(Texto para leer)
Como era de esperar, este activismo ha generado gran hostilidad por parte de gobiernos de todos los tintes ideológicos, incluyendo un intento por debilitar el sistema interamericano impulsado en 2012 por la Alianza Bolivariana para los Pueblos de América (ALBA) con el propósito de limitar las facultades que le permiten a la comisión intervenir ante situaciones urgentes adoptando medidas cautelares. El año pasado, la CIDH sufrió otro embate, esta vez promovido por gobiernos de derecha o centro derecha de Argentina, Brasil, Colombia, Perú y Chile, que intentaron infructuosamente imponer la idea de que el sistema interamericano de derechos humanos debía respetar la “autonomía” de los Estados, amparándose en el arcaico principio de defensa de la soberanía nacional.

(Instrucción escrita) Según el fragmento sobre la CIDH, ¿qué países tenían los gobiernos que promovieron el embate del año pasado contra la comisión? Nómbralos todos.

(Extracto de datos)
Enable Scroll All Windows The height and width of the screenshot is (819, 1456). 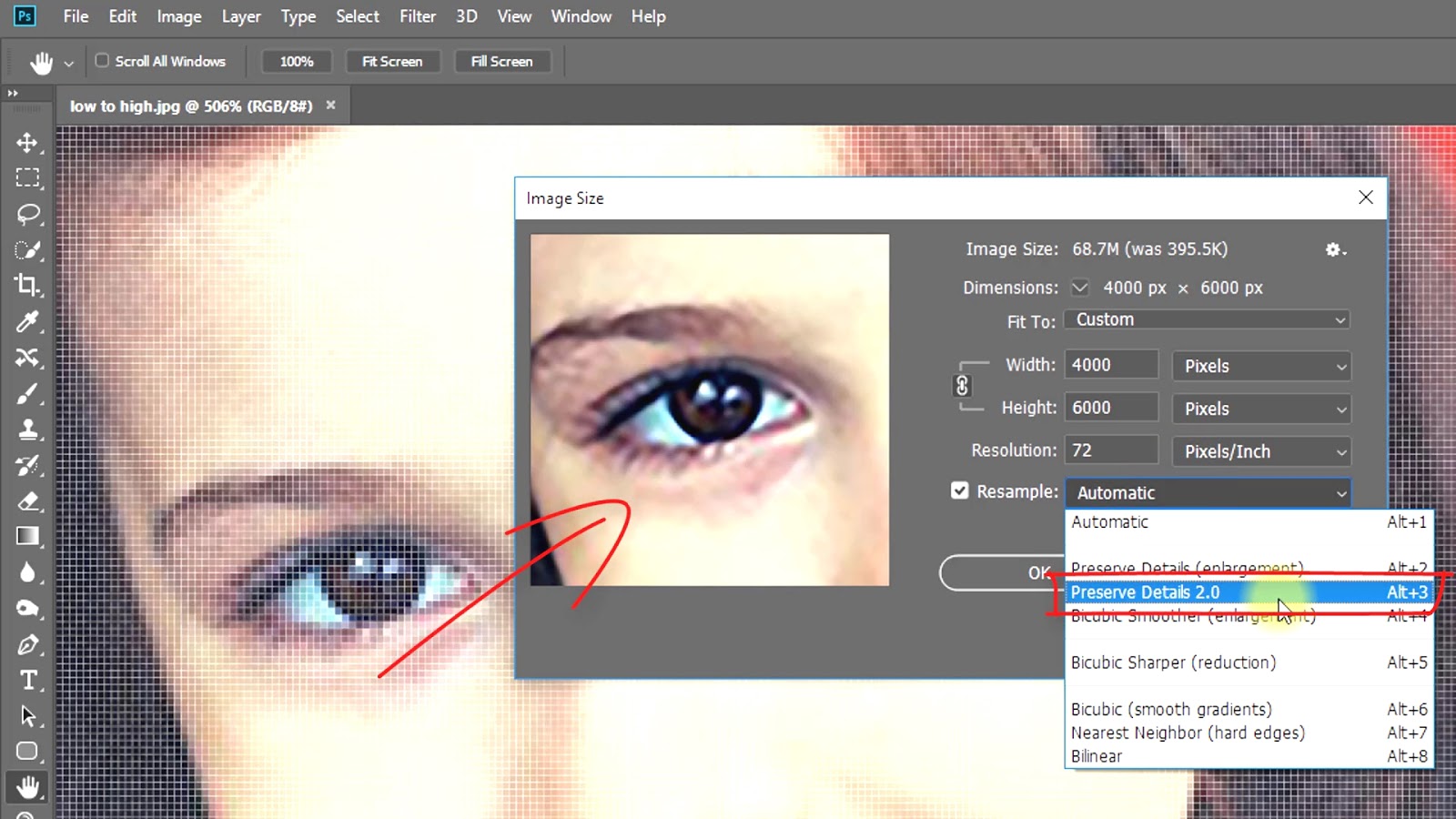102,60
==
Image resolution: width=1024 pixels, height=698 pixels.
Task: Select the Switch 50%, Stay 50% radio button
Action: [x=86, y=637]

(Resultado de la tarea) Argentina, Brasil, Colombia, Perú y Chile.